*** Opening of DATA IN THIS EXERCISE ***
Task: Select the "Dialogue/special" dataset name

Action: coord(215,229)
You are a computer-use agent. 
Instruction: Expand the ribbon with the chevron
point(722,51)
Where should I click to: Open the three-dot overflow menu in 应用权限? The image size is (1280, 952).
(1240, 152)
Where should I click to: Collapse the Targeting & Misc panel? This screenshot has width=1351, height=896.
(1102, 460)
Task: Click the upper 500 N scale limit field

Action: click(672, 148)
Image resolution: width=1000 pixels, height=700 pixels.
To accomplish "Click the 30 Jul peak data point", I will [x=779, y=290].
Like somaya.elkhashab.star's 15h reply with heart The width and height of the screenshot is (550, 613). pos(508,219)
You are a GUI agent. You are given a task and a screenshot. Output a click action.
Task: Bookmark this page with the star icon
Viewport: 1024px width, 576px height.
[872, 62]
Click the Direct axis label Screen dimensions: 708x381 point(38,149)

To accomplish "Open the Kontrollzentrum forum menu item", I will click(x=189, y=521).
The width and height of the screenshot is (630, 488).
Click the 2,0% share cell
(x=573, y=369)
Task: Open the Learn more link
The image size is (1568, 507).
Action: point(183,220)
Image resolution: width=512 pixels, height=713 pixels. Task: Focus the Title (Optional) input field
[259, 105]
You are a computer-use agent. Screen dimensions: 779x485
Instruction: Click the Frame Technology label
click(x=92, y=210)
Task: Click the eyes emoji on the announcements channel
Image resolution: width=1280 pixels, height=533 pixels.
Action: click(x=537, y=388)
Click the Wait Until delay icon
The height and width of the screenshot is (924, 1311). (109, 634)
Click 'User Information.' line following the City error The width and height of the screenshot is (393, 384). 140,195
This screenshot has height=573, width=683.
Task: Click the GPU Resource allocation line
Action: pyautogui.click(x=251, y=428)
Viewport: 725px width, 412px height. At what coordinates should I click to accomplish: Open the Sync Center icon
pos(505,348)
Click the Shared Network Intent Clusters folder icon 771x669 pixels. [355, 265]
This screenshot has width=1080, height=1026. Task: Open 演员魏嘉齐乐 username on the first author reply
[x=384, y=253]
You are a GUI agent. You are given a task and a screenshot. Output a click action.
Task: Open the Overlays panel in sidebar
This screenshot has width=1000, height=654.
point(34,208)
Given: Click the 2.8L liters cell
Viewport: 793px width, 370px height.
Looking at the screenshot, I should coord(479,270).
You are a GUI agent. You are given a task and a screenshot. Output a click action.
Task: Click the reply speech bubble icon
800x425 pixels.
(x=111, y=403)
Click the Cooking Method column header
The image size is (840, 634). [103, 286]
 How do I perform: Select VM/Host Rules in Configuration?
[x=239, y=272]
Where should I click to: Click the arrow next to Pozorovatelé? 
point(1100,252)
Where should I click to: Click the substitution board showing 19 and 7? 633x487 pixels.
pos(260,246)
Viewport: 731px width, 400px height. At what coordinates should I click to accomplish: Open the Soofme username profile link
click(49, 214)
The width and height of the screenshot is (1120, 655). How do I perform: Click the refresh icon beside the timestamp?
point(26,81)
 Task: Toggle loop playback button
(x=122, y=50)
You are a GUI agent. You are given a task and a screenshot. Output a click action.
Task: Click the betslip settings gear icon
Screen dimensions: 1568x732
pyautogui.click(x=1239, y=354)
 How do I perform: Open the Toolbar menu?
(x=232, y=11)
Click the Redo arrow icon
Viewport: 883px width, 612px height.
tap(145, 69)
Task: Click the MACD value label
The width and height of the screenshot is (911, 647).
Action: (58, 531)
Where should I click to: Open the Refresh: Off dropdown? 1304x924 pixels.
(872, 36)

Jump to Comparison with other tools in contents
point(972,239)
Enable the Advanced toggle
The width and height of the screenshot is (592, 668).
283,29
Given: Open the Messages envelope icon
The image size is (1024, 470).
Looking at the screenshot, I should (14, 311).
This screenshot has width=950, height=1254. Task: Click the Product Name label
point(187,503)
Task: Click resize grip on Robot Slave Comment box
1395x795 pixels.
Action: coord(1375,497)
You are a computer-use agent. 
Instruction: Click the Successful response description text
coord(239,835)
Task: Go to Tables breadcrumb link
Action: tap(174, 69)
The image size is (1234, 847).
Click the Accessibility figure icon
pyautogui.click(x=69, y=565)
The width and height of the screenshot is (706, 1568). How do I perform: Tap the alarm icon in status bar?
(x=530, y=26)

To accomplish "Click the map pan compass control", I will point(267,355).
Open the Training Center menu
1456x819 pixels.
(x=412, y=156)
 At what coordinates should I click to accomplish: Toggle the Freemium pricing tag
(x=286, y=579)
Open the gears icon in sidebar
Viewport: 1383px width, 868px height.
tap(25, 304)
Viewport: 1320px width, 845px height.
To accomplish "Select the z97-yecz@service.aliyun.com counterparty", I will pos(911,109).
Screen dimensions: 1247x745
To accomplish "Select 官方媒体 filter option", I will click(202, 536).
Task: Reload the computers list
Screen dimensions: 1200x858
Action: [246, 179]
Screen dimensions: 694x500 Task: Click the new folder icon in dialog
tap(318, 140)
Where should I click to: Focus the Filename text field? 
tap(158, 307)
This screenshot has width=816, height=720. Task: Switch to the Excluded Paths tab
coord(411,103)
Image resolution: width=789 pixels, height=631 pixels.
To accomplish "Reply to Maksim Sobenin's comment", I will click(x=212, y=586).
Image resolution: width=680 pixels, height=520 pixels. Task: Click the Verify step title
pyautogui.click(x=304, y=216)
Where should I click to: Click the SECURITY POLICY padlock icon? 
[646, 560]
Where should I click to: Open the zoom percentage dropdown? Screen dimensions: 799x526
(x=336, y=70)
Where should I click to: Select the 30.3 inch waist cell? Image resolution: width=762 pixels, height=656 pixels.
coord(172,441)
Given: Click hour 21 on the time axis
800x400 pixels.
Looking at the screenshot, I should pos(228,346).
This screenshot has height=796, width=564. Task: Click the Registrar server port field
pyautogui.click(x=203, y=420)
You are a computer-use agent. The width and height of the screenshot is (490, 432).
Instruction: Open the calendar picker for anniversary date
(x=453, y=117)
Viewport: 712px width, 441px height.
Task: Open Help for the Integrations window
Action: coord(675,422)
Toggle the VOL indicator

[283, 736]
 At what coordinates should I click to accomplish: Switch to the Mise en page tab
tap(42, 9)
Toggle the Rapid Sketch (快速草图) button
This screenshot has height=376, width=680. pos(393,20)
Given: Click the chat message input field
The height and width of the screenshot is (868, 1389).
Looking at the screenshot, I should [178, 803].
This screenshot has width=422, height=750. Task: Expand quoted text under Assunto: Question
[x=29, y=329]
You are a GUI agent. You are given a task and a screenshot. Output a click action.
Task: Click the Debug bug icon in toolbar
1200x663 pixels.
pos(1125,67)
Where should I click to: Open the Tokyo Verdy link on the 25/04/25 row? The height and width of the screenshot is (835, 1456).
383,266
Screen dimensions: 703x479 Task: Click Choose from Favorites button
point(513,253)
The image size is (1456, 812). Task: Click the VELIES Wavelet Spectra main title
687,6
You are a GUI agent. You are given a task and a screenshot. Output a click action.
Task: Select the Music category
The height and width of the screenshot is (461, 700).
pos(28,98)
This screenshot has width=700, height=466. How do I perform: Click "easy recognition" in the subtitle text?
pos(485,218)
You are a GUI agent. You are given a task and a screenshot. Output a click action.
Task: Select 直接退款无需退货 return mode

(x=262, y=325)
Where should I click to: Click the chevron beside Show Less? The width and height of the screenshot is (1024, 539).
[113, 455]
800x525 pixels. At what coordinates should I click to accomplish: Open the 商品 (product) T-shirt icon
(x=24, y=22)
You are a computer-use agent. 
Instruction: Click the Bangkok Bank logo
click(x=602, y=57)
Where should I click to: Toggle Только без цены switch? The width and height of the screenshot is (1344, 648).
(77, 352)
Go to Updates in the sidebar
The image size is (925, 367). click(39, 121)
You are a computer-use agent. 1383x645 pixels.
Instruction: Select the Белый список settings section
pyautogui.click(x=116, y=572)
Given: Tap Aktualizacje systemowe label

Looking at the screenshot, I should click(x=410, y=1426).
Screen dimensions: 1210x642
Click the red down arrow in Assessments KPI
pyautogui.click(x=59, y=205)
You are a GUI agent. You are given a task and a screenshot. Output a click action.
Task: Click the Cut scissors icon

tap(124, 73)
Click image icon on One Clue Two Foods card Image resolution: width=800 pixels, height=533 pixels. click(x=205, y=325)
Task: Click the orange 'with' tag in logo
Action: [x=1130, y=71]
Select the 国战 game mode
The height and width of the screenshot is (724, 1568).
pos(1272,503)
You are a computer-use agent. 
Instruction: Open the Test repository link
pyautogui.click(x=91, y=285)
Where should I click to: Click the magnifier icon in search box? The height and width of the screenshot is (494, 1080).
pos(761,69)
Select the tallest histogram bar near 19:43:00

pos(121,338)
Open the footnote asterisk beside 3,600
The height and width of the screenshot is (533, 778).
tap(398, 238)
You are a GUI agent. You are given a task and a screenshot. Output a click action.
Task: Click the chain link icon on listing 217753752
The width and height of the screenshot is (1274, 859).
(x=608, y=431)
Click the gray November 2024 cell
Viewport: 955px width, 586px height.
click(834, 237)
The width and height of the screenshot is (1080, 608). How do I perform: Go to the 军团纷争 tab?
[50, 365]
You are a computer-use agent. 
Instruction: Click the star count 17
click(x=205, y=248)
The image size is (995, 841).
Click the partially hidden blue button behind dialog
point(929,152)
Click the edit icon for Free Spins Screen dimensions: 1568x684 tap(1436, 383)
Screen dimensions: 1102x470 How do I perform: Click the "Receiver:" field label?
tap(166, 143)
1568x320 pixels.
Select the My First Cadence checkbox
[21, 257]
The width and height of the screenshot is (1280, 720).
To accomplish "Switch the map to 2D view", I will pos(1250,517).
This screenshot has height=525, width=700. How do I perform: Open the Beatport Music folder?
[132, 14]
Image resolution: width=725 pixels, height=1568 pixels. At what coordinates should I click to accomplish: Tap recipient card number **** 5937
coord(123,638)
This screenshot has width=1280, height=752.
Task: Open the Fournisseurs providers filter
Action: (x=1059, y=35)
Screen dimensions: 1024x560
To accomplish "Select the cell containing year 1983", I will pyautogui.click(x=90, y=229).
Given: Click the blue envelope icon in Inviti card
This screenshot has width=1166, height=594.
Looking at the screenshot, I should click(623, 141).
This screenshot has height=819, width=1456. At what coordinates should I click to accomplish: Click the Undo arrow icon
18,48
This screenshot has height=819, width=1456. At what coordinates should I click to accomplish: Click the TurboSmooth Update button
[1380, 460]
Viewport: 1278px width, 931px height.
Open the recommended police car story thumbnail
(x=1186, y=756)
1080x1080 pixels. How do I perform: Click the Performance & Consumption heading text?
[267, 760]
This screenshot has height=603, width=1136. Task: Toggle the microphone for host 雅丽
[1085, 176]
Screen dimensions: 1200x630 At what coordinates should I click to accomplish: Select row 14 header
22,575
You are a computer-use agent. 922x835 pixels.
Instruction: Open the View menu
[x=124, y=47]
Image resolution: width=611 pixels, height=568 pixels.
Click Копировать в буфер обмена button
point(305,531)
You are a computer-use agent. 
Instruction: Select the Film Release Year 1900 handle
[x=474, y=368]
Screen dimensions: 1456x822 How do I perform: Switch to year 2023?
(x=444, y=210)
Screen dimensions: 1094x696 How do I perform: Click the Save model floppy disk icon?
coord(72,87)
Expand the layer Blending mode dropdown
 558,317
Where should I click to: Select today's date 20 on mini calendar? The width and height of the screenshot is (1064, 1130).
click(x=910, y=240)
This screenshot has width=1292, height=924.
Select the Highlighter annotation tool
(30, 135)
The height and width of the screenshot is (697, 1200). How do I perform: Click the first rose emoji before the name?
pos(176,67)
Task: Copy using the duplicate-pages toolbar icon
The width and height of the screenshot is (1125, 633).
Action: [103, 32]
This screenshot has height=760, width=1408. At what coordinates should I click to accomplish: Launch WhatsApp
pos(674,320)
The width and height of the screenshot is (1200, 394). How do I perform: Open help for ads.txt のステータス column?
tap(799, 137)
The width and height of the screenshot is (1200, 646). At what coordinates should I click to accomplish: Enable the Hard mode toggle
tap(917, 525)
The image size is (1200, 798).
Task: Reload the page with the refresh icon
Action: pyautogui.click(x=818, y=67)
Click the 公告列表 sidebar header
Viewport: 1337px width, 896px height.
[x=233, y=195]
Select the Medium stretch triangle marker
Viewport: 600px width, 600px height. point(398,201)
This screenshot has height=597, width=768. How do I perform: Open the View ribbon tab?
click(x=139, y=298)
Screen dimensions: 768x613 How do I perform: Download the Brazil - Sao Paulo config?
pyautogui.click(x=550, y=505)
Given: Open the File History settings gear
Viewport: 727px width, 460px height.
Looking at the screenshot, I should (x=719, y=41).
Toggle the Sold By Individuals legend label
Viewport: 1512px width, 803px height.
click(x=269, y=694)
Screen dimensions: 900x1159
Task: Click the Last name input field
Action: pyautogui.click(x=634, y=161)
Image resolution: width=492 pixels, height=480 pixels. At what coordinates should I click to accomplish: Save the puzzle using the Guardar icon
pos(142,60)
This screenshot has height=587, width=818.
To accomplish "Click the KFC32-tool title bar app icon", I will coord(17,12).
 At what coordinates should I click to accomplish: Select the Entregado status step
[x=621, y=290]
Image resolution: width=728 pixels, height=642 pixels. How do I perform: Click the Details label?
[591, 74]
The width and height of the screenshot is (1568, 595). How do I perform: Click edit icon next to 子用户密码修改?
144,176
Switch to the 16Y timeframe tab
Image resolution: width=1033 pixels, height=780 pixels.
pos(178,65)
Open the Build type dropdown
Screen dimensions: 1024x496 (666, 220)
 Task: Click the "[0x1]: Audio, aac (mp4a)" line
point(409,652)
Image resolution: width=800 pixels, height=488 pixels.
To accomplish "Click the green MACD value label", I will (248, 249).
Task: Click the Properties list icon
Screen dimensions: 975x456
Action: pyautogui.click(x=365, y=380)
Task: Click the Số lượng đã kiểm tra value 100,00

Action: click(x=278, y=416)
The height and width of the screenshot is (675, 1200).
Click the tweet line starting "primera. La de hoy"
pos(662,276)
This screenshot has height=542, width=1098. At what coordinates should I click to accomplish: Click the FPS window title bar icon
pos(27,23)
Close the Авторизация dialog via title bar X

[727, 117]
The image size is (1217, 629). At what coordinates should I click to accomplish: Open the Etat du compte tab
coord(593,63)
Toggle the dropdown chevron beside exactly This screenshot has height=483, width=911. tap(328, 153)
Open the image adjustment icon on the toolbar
*** Close of DATA IN THIS EXERCISE ***
- TASK GOAL: How many of the lines in the data above carry the word "MACD"? Say the number and nothing else.

- PROBLEM SOLUTION: 2